● TASK BRIEF: Find each line of the material below in which the word "column" occurs, and return it.
---------- INFORMATION SHOWN ----------
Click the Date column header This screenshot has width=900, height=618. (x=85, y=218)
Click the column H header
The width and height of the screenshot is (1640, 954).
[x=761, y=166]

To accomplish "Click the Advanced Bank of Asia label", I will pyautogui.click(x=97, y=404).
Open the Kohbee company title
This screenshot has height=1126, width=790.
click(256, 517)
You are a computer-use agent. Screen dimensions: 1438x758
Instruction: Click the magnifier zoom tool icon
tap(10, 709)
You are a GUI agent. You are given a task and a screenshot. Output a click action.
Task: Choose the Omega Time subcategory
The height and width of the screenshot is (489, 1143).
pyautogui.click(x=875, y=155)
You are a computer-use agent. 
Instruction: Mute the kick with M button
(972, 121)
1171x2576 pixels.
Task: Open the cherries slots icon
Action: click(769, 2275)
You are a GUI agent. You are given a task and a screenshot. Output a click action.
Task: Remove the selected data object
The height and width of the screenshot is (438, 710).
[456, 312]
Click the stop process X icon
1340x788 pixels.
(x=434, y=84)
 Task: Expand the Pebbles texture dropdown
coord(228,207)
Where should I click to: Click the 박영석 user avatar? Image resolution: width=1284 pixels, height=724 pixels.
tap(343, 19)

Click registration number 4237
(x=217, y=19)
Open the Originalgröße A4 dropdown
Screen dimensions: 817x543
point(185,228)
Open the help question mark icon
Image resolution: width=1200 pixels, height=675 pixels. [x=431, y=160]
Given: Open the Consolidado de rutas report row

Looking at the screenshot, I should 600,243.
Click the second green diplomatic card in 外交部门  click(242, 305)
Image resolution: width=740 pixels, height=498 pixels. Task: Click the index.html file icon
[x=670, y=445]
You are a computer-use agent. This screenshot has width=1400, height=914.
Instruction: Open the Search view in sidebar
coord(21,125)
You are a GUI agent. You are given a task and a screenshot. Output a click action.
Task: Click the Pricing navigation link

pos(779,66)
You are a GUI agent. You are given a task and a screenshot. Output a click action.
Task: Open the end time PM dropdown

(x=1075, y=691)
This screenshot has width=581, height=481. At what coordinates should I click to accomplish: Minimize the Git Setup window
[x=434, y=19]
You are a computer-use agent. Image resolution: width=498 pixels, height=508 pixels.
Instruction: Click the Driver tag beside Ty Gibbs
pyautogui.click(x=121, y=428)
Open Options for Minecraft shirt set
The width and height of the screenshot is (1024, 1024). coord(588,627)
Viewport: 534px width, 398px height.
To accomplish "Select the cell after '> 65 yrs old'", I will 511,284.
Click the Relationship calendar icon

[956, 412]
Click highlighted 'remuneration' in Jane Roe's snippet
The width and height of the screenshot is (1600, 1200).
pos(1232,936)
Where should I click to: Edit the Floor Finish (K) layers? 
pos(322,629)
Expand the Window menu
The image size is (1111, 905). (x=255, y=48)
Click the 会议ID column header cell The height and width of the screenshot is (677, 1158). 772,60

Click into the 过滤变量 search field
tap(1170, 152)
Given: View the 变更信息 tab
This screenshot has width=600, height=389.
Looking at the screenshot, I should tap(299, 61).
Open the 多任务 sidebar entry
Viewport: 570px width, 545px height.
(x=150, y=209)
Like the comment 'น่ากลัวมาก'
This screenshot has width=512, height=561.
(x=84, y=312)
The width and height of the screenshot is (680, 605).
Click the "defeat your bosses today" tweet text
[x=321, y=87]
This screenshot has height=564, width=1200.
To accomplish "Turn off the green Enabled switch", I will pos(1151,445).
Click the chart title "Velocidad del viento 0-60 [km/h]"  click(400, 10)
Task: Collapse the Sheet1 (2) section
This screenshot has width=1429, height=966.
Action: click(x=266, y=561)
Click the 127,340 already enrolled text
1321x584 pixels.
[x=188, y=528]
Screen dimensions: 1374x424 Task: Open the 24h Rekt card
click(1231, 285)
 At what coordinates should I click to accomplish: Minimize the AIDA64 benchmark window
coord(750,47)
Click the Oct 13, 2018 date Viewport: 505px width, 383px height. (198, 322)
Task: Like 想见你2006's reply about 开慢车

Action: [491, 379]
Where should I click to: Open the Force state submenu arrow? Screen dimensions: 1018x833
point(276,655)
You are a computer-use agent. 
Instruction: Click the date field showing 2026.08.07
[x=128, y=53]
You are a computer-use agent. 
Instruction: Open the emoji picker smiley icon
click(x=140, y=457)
----------
● TASK RESPONSE:
Click the Date column header This screenshot has width=900, height=618. (x=85, y=218)
Click the column H header
Click the 会议ID column header cell The height and width of the screenshot is (677, 1158). 772,60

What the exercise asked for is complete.